AIM | Present the rows below as a Markdown table with the columns Line and Text, covering only those from the one containing "Viewport: 682px width, 582px" down to the one containing "pyautogui.click(x=594, y=99)", both included. Number each row in Line and omit any blank ones.

LISTING |

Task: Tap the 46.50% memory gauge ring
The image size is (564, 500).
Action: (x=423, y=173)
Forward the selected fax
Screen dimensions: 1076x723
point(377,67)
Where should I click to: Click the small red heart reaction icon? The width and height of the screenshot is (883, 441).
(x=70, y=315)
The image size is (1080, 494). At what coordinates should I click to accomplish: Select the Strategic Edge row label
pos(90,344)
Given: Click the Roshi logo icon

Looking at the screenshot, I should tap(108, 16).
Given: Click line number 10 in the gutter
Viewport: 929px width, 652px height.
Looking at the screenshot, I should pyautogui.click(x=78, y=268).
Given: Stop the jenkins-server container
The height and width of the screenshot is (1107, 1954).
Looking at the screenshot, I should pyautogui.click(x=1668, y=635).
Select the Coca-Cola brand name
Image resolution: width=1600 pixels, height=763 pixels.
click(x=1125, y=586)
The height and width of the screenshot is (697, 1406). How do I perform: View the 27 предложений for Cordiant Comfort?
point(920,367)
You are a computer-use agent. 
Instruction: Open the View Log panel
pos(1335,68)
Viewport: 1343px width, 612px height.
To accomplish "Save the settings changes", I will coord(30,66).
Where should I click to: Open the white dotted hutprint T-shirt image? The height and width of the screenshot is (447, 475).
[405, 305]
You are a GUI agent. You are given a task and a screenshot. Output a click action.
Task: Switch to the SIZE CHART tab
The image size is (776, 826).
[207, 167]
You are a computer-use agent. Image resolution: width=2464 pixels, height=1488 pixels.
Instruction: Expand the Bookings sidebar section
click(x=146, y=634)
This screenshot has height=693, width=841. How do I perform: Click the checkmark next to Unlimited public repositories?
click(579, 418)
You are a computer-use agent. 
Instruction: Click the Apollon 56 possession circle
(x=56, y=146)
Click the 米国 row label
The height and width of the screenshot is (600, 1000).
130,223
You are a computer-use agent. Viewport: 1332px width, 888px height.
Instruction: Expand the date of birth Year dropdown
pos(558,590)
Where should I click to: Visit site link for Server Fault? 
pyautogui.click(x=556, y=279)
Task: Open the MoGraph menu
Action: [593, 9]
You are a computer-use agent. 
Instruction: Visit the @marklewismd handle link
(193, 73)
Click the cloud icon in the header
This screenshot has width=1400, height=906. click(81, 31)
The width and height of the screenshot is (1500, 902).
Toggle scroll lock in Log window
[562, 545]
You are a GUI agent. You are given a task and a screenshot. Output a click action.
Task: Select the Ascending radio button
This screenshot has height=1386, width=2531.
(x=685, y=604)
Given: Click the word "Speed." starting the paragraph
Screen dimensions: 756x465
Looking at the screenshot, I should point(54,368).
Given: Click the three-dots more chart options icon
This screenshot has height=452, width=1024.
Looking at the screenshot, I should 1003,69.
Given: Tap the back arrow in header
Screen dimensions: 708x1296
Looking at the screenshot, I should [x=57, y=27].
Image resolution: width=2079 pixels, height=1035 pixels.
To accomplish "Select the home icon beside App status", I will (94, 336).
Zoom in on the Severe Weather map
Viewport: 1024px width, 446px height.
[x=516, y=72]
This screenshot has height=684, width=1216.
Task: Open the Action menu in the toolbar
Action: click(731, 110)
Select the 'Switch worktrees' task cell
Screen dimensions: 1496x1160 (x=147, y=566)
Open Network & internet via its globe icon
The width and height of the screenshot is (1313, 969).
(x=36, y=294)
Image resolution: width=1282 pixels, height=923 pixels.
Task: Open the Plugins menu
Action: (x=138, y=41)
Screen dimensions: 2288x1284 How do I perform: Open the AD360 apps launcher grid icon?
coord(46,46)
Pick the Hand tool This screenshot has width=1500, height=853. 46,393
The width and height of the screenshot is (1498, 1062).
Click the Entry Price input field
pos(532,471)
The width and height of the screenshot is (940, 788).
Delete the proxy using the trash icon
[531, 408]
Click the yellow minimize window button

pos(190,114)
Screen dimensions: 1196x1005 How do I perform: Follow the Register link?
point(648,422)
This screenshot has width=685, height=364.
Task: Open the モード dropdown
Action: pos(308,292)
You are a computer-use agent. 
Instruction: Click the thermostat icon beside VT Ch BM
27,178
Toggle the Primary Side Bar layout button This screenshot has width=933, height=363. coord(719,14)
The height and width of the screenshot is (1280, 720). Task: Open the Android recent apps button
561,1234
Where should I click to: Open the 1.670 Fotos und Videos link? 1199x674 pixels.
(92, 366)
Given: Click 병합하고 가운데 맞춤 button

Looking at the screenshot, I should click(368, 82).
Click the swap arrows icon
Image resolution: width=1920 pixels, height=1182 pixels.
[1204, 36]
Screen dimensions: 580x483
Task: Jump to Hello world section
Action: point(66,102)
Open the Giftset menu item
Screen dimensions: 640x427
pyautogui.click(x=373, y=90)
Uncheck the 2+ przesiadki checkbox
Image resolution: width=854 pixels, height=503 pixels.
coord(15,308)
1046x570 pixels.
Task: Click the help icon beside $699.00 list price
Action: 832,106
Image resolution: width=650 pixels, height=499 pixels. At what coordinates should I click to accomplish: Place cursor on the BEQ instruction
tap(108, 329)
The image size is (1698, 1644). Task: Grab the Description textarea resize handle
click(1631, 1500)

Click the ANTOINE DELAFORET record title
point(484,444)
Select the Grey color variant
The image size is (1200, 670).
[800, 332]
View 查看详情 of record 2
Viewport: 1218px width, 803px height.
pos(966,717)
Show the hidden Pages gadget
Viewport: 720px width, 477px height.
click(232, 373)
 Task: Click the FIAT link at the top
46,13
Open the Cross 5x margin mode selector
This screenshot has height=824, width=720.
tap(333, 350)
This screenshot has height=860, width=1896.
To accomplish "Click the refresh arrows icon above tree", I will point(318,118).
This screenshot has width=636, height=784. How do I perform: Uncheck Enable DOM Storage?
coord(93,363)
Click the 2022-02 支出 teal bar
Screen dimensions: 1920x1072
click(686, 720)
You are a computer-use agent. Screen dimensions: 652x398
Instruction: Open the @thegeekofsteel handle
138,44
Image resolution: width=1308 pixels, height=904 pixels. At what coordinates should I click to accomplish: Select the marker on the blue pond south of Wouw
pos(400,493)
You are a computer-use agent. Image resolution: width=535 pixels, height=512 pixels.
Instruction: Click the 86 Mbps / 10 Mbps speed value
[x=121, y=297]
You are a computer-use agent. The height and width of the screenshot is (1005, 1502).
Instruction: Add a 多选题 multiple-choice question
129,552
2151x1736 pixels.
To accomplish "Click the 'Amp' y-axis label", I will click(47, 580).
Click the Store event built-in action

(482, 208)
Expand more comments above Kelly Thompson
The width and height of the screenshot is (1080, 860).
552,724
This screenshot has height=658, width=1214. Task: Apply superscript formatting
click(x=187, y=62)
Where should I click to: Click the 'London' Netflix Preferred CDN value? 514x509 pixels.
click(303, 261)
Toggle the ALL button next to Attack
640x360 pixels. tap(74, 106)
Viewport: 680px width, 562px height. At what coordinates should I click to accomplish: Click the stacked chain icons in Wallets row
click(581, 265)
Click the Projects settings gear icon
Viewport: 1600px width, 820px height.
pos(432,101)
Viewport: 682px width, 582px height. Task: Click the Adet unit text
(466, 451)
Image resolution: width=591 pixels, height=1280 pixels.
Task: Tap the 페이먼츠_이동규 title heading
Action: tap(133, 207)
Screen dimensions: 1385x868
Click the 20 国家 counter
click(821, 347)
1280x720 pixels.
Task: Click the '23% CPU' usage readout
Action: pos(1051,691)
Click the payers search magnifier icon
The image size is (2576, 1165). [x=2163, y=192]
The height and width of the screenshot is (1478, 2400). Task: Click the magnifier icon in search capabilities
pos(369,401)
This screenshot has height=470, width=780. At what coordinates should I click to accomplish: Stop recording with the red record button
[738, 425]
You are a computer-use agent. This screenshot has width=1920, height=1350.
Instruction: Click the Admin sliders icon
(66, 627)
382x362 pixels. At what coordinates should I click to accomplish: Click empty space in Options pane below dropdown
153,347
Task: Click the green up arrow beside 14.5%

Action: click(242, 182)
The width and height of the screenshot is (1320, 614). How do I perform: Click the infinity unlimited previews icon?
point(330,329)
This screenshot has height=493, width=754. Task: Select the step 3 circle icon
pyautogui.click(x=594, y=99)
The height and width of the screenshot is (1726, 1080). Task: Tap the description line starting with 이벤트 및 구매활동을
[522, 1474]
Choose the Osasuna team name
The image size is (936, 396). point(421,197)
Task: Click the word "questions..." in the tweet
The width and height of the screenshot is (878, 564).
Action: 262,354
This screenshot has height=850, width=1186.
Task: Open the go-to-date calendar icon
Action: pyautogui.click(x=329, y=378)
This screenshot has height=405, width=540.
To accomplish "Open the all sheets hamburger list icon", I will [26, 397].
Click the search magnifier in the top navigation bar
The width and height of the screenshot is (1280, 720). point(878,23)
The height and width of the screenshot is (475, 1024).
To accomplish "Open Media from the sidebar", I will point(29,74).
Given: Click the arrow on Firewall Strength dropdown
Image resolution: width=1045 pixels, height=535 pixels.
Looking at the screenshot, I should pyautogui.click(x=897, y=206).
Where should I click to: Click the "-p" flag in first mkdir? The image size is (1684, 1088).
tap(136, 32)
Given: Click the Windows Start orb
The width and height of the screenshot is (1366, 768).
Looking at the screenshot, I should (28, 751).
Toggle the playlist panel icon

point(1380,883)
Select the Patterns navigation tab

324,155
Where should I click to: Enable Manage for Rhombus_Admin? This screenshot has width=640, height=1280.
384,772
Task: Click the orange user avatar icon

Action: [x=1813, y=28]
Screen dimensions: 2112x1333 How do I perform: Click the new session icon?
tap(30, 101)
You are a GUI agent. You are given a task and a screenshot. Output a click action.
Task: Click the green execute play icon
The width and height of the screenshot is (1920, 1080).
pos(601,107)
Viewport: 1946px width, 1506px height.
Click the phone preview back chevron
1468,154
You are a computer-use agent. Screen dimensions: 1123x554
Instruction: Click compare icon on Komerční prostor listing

EXERCISE RESPONSE |
| Line | Text |
|---|---|
| 1 | Viewport: 682px width, 582px height. Task: Click the Adet unit text |
| 2 | (466, 451) |
| 3 | Image resolution: width=591 pixels, height=1280 pixels. |
| 4 | Task: Tap the 페이먼츠_이동규 title heading |
| 5 | Action: tap(133, 207) |
| 6 | Screen dimensions: 1385x868 |
| 7 | Click the 20 国家 counter |
| 8 | click(821, 347) |
| 9 | 1280x720 pixels. |
| 10 | Task: Click the '23% CPU' usage readout |
| 11 | Action: pos(1051,691) |
| 12 | Click the payers search magnifier icon |
| 13 | The image size is (2576, 1165). [x=2163, y=192] |
| 14 | The height and width of the screenshot is (1478, 2400). Task: Click the magnifier icon in search capabilities |
| 15 | pos(369,401) |
| 16 | This screenshot has height=470, width=780. At what coordinates should I click to accomplish: Stop recording with the red record button |
| 17 | [738, 425] |
| 18 | You are a computer-use agent. This screenshot has width=1920, height=1350. |
| 19 | Instruction: Click the Admin sliders icon |
| 20 | (66, 627) |
| 21 | 382x362 pixels. At what coordinates should I click to accomplish: Click empty space in Options pane below dropdown |
| 22 | 153,347 |
| 23 | Task: Click the green up arrow beside 14.5% |
| 24 | Action: click(242, 182) |
| 25 | The width and height of the screenshot is (1320, 614). How do I perform: Click the infinity unlimited previews icon? |
| 26 | point(330,329) |
| 27 | This screenshot has height=493, width=754. Task: Select the step 3 circle icon |
| 28 | pyautogui.click(x=594, y=99) |